§ **EXERCISE**
Find every line below with the word "produit" in it, and copy each one.

§ **DATA SUPPLIED**
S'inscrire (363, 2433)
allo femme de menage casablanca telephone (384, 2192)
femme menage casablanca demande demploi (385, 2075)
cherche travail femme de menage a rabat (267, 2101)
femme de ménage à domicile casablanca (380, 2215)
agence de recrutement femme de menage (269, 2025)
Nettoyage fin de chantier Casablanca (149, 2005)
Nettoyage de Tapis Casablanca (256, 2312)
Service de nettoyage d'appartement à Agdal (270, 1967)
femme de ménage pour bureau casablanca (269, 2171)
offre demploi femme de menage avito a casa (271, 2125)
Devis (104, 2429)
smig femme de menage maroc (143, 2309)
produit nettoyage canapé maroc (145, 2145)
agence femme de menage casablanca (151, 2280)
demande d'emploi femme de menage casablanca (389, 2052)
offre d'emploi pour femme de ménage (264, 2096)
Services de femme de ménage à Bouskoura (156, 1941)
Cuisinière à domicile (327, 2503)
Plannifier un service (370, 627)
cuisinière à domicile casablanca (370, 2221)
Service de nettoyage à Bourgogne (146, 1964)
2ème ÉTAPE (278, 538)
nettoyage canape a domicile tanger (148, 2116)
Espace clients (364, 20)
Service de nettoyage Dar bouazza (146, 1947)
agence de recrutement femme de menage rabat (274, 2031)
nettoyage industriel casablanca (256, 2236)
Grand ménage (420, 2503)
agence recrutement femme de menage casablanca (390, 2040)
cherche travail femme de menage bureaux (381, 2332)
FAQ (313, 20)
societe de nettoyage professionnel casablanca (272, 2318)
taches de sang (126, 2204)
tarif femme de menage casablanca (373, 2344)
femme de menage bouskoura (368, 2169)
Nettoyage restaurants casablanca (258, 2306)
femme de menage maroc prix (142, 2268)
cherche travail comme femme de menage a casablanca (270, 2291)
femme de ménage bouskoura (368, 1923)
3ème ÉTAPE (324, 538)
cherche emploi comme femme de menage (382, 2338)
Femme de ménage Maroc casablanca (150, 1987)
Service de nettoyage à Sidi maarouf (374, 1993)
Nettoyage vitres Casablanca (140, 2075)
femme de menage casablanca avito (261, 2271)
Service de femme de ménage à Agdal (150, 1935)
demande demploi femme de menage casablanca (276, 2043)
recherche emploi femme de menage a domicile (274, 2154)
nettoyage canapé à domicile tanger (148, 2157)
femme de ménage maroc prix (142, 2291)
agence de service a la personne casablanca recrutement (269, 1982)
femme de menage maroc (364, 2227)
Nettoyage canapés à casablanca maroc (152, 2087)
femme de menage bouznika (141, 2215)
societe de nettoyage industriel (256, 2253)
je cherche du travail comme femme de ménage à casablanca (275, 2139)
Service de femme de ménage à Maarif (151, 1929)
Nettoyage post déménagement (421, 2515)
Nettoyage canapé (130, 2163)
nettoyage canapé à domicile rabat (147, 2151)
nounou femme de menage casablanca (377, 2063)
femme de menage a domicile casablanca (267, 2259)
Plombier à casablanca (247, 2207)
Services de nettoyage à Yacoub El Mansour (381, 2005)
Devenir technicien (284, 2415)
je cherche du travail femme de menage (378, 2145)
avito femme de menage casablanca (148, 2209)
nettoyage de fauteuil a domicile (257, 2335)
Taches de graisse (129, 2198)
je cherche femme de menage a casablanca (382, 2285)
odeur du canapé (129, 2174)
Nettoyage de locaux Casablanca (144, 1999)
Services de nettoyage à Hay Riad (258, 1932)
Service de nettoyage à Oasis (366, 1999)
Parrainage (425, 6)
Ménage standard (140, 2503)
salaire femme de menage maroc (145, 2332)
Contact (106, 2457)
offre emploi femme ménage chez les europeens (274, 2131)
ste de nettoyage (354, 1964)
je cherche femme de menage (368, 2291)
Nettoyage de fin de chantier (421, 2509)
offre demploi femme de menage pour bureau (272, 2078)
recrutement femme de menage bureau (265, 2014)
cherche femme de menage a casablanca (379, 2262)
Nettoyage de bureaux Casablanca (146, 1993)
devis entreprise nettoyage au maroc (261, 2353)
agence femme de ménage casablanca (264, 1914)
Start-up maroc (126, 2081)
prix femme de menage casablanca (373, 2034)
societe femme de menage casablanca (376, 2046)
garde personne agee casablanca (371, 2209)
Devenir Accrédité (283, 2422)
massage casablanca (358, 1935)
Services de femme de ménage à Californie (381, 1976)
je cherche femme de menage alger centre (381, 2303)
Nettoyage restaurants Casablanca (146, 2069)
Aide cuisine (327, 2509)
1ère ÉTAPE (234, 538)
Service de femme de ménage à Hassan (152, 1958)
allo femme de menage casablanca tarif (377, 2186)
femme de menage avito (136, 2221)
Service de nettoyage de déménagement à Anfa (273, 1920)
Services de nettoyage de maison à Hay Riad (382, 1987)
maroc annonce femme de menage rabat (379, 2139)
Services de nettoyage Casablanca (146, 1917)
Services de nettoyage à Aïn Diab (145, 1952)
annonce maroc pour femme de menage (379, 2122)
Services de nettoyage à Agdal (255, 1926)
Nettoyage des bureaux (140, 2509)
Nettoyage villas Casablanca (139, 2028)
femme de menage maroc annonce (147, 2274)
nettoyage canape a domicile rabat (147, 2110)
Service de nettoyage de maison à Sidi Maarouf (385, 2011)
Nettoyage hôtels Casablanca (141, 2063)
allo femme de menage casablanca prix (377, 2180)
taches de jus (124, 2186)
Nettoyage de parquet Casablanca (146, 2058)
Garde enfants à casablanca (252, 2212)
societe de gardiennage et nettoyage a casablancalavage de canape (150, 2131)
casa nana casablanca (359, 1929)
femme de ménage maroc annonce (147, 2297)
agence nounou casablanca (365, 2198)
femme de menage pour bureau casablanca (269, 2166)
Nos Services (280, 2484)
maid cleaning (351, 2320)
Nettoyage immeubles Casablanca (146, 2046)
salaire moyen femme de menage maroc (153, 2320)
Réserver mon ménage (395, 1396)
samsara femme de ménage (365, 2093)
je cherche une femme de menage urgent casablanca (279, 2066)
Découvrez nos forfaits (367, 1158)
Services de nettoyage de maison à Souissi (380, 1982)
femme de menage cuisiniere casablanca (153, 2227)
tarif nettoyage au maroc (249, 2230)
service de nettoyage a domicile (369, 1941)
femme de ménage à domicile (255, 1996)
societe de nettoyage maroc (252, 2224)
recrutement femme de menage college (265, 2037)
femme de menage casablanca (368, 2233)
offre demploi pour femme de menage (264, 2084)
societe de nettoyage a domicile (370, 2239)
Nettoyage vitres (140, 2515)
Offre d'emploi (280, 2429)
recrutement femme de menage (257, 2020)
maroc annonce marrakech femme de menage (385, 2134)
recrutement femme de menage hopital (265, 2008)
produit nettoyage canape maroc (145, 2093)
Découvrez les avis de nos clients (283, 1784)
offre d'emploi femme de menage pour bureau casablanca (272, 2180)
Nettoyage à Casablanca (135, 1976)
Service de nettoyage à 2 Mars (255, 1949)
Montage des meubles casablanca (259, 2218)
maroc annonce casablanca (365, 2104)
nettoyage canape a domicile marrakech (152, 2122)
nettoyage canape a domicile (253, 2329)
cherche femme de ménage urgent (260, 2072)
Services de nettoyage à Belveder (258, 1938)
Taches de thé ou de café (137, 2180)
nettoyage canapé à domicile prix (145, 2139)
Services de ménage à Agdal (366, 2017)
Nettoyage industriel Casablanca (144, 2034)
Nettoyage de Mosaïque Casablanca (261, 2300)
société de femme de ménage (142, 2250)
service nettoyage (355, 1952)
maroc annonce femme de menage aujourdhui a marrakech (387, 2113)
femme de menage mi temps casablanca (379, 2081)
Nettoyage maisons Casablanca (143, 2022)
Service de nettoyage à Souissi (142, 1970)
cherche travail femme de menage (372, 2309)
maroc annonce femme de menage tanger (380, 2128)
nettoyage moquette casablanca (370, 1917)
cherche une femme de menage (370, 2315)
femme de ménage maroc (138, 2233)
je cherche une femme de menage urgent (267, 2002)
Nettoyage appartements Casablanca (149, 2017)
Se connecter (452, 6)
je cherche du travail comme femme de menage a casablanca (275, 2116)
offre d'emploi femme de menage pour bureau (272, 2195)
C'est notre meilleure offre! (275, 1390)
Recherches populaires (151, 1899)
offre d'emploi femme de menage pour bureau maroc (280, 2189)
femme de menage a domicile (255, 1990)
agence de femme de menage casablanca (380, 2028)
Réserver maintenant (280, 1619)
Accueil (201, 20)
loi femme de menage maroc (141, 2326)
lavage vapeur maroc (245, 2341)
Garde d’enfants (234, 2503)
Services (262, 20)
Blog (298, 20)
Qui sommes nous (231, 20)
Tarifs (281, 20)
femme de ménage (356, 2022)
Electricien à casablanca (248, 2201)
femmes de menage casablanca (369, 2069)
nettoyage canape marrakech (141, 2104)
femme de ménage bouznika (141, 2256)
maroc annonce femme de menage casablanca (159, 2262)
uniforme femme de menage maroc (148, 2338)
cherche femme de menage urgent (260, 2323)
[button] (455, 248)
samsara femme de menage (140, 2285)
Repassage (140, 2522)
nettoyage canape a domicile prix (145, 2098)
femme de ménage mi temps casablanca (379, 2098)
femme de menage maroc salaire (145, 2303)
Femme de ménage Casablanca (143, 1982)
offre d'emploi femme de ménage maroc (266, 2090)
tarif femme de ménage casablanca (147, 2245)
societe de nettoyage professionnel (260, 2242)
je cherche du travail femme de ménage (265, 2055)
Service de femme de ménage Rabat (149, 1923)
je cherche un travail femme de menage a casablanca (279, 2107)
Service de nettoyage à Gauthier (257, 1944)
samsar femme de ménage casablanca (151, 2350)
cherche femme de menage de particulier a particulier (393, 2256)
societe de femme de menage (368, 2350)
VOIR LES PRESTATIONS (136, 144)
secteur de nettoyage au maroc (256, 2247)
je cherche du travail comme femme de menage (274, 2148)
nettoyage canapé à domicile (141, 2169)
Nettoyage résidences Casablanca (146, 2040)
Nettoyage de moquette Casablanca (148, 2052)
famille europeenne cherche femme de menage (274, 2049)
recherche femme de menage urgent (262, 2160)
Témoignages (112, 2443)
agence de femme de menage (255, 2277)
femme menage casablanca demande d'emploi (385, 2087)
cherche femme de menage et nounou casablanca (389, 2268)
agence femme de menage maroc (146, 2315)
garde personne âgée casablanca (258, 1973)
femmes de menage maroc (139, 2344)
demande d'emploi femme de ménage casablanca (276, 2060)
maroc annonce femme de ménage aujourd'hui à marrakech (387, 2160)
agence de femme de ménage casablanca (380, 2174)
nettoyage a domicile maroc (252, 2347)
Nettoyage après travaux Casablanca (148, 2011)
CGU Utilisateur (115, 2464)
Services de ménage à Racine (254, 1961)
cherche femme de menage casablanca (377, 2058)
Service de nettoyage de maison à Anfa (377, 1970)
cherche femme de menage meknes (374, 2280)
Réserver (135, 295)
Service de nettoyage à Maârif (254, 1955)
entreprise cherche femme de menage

§ **ANSWER BOX**
produit nettoyage canapé maroc (145, 2145)
produit nettoyage canape maroc (145, 2093)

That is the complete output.